I’m not sure how you transferred to save the emails to a DVD. There are
several different approaches.
Transferring Outlook emails
Typically, my recommended approach for Outlook is to:
- Create a new PST file
- Drag and drop all of the emails that you want to save into that new PST
- Close it in Outlook
- Then copy the PST or burn the PST that you just created to a DVD.
Doing it that way definitely takes another copy of Outlook to
open the PST and examine its contents.
I don’t know what kind of file is created if you just drag and drop a
message out of Outlook on to a file and on to a DVD or into Windows
If it’s a .eml file, then Windows Live mail should just be able to open that
if you double-click on the .eml file.
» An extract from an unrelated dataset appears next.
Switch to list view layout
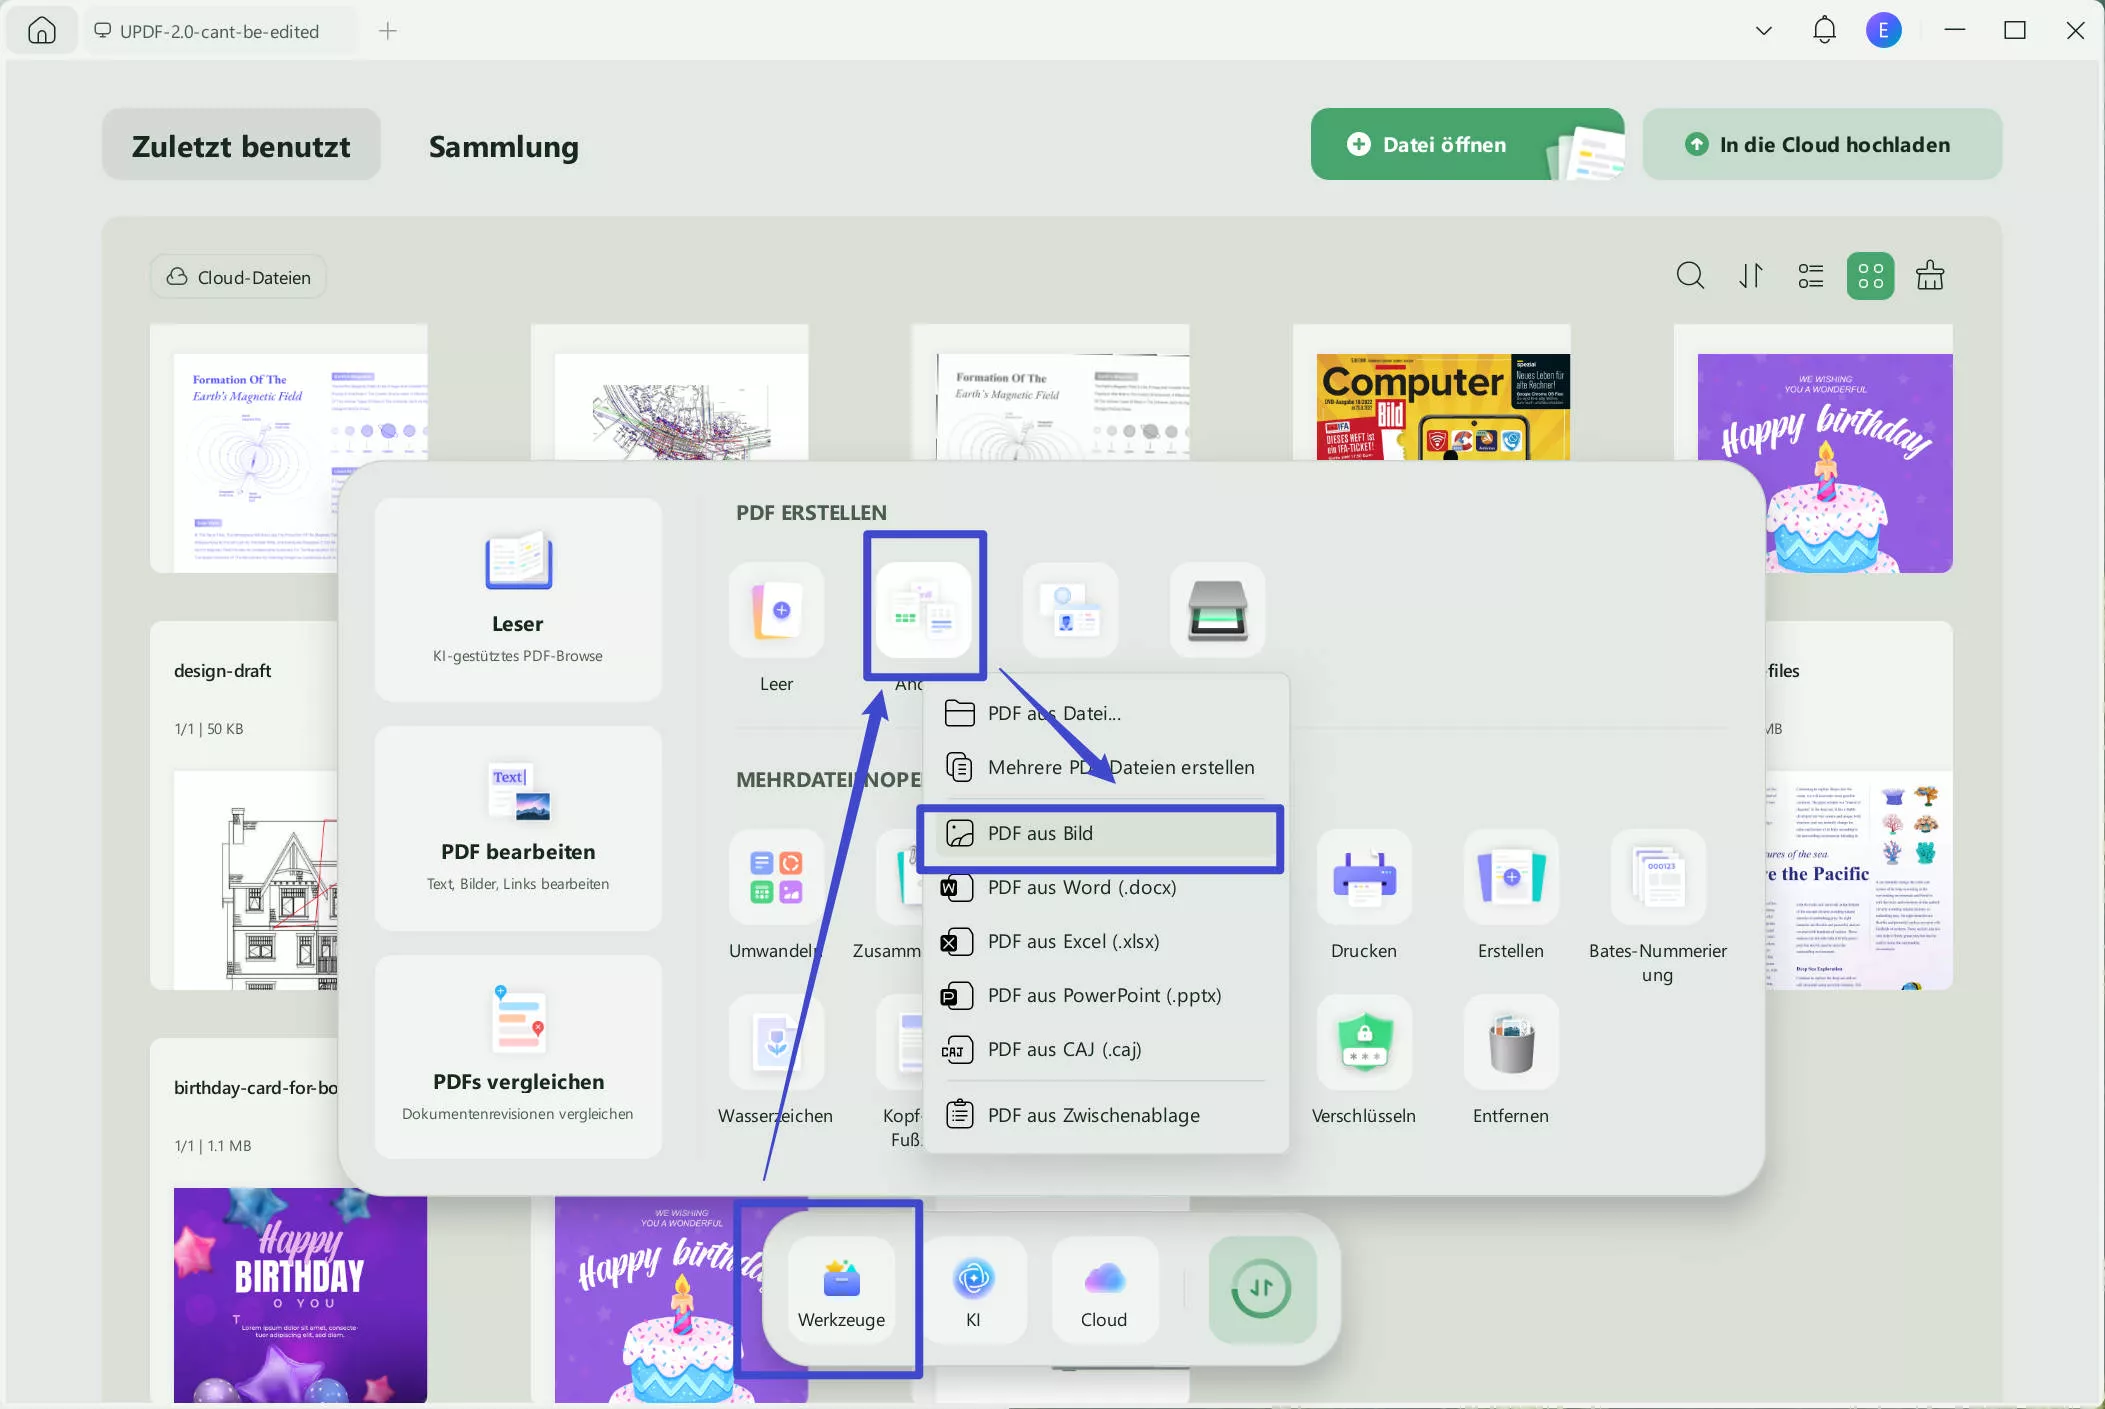This screenshot has height=1409, width=2105. [1810, 275]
You won’t necessarily be able to import
it, but you’ll at least be able to view the contents of the file.
Try it with Outlook
My recommendation at this point (given that I don’t exactly know what it is you
have on the DVD and how you created it) would be to go ahead and grab a copy of
Outlook 2010 (or even an older version; whatever version you had at work) and
install that. At that point, you should be able to determine whether or not you
can examine those files, those emails that you saved to DVD, and what it’s then
going to take.
It’s possible even that you could use a trial version of Outlook; open those
emails and potentially save them in a different format without necessarily
having to purchase a full copy of Outlook.
I’m not sure on that, but it’s something worth looking into.